Benchmark Scenarios

Three evaluation scenarios testing different strategic blind spots in LLM agents

Civilization VI is a compelling environment for evaluating LLM strategic reasoning. Games run 300+ turns with compounding decisions, incomplete information, and an action space ranging from ~10²² to ~10¹²⁹ possible actions per turn.

The benchmark battery consists of three scenarios, ordered by difficulty. Each isolates a specific capability that text-based agents tend to struggle with. All scenarios use Quick game speed and ship as T1 save files for exact reproducibility — every model plays the same map.

Common Settings

Parameter	Value
Game Speed	Quick
Start Era	Ancient
Barbarians	On
City-States	Default for map size
DLC	Gathering Storm

A — Ground Control

Blind spot tested: Does the agent monitor the race it thinks it's winning?


Agent Civ	Babylon (Hammurabi)
Map	Pangaea, Standard
Difficulty	Prince
Victory	All types enabled
Opponents	Korea, Scotland, Australia, Japan, Rome, Mapuche, Netherlands

The experimental control. Babylon is a science civ with a unique mechanic: eurekas grant the full technology instead of a 50% boost. The agent's default preference for science is correct here. Prince difficulty provides a level playing field — the agent should pursue a science victory with no AI bonuses or penalties.

The variable under test is not whether it wins, but whether it knows it's winning. Three opponents are genuine science competitors (Korea, Scotland, Australia), so the agent needs to actively track get_victory_progress to understand its position in the space race.

Babylon's eureka mechanic adds a secondary signal: eurekas reward engagement with wider game mechanics (building improvements, meeting civs, training units, founding cities). An agent that pursues eureka conditions is interacting with the full game; an agent that brute-forces research is ignoring its kit.

Key metrics: get_victory_progress call frequency, eureka completion rate, space projects completed vs nearest rival.

B — Snowflake

Blind spot tested: Can the agent reframe its tools when its default goal is removed?


Agent Civ	Korea (Seondeok)
Map	Six-Armed Snowflake, Small
Difficulty	King
Victory	Domination only
Opponents	Macedon (Alexander), Aztec (Montezuma), Scythia (Tomyris), Brazil, Kongo

Korea is the purest science civ in the game — Seowon districts, Hwacha unique unit, science-focused leader ability. But science victory is disabled. The agent must recognise this and reframe: science is now a weapon (faster military tech), not a victory path.

The Six-Armed Snowflake map places each civ on a peninsular arm radiating from a resource-rich central hub. Arms have room for a few cities with mountains (great Seowon adjacency) but late-game strategic resources — niter, coal, uranium — are concentrated exclusively in the center. The agent must push through its chokepoint to access these resources.

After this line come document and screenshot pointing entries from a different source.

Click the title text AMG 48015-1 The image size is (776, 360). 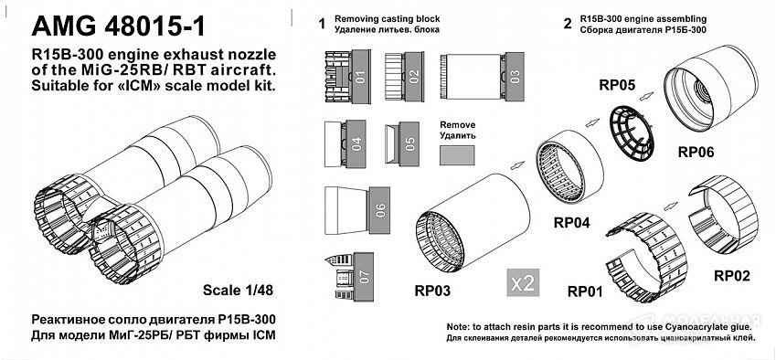118,26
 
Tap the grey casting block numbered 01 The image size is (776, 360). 360,77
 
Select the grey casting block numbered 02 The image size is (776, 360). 414,77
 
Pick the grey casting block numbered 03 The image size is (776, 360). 515,77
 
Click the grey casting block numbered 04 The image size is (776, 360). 356,143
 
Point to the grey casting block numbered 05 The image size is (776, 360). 409,143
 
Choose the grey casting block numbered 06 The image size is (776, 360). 379,210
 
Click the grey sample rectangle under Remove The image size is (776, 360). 457,155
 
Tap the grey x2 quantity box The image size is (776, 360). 523,283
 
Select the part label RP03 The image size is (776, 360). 432,291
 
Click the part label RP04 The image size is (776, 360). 571,223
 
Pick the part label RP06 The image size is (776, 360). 696,153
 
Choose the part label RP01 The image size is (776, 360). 585,291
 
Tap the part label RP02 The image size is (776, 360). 732,275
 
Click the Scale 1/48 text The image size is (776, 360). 238,291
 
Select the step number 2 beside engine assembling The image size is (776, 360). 568,23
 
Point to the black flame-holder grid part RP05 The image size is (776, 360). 631,134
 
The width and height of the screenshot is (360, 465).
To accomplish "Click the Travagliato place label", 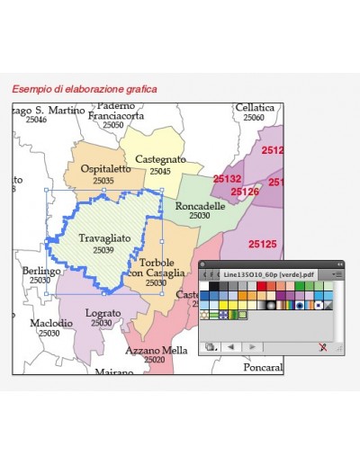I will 104,237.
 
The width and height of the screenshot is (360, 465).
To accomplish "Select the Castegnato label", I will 160,159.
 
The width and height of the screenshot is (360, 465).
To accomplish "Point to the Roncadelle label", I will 200,206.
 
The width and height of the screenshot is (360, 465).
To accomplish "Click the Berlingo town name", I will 41,271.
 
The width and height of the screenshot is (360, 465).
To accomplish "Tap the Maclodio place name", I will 51,322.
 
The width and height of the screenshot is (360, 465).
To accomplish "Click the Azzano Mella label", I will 157,350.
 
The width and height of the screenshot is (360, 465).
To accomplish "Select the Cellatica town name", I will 255,108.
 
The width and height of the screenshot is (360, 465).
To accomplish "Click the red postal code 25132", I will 227,179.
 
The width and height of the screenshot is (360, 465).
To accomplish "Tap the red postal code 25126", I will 245,192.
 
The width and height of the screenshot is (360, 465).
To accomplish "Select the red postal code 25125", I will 263,244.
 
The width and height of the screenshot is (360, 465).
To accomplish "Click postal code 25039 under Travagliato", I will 104,249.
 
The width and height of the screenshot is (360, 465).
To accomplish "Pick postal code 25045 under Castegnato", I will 160,171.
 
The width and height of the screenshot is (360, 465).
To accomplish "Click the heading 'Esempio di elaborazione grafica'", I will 85,89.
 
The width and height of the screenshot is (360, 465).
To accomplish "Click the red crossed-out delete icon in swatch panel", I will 322,346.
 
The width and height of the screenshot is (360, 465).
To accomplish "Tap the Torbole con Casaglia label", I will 157,267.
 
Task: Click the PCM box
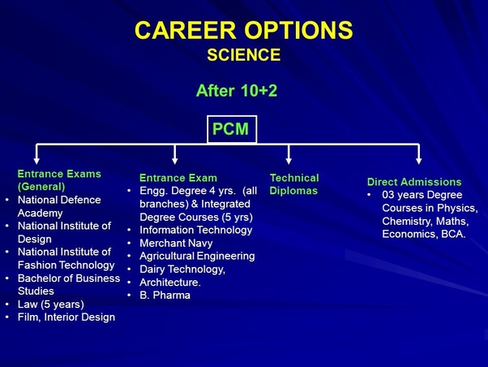[232, 129]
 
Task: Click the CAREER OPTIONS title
[244, 30]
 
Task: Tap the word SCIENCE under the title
[244, 55]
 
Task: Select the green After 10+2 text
[237, 91]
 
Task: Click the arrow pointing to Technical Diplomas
[289, 154]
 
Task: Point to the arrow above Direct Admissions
[419, 154]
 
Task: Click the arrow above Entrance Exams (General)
[36, 154]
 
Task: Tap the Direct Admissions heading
[414, 182]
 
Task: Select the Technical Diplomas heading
[294, 184]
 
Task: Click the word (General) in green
[41, 187]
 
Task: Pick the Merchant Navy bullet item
[176, 243]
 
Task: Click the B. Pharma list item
[165, 295]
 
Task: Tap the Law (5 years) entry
[51, 304]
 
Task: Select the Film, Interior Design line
[66, 317]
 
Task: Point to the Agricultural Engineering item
[197, 256]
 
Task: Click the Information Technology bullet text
[195, 230]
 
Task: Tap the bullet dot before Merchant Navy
[130, 243]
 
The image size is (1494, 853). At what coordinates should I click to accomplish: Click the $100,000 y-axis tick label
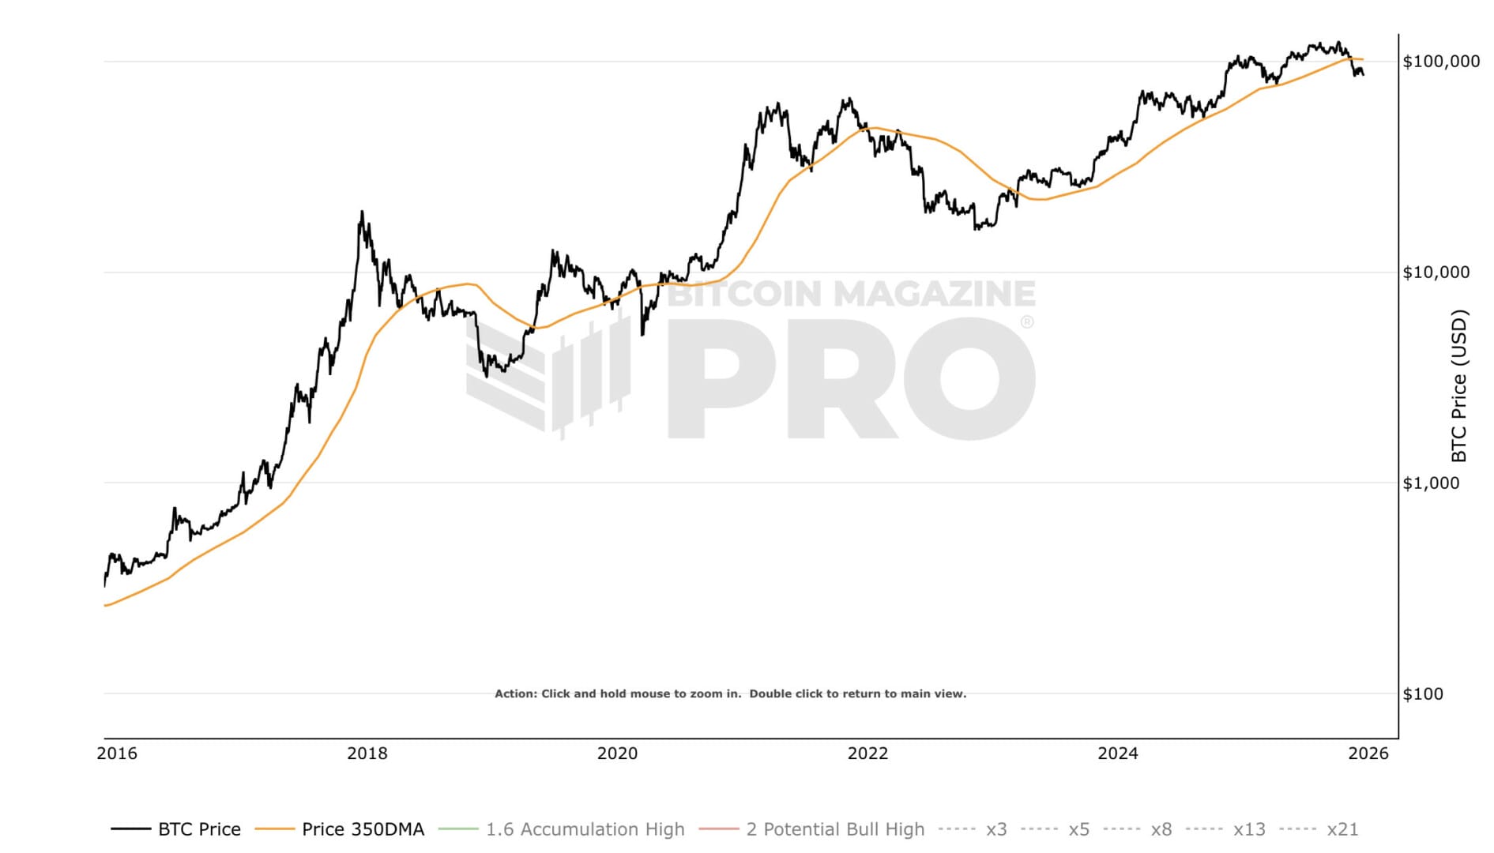(x=1440, y=62)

Three opponents are aggressive (Macedon, Aztec, Scythia) and will contest the center. Two (Brazil, Kongo) are passive targets. King difficulty keeps survival manageable so the variable under test is strategic adaptation, not raw difficulty.

Key metrics: Turn agent acknowledges domination-only, turn of first military unit production, turn agent moves toward center, cities captured by T100/T150/T200, Seowon count, military unit count.

C — Cry Havoc

Blind spot tested: Does the agent see that the rules have changed?


Agent Civ	Sumeria (Gilgamesh)
Map	Pangaea, Tiny (4 players)
Difficulty	Immortal
Victory	All types enabled
Opponents	Korea, Brazil, Canada

On Immortal the AI gets +40% yields, +3 combat strength, and 2 free Warriors. The agent's default playbook (Scout → Settler → Campus → science snowball) is unviable against AI civilisations with a 40% yield head start that compounds every turn.

Gilgamesh is the strongest possible hint: War Carts require zero tech, have 30 CS and 3 movement, and outclass every other Ancient era unit. Ziggurats provide +2 science and +1 culture with no tech requirement. The civ's identity is "attack immediately."

Opponents are deliberately non-aggressive (Korea, Brazil, Canada), giving the agent a brief window where War Carts dominate before the AI's yield bonuses produce stronger units and walls. Tiny Pangaea ensures quick contact.

Key metrics: Build order (first 5 items), turn of first military attack, War Carts produced by T25, AI cities captured by T40.

Summary

	Ground Control	Snowflake	Cry Havoc
Letter	A	B	C
Civ	Babylon	Korea	Sumeria
Map	Pangaea, Standard	Snowflake, Small	Pangaea, Tiny
Difficulty	Prince	King	Immortal
Victory	All	Domination only	All
Blind spot	Tempo awareness	Strategic reframing	Difficulty context

Each scenario escalates difficulty while shifting the blind spot under test. Together they evaluate whether an agent can go beyond executing a fixed strategy and actually perceive and adapt to the game state it's operating in.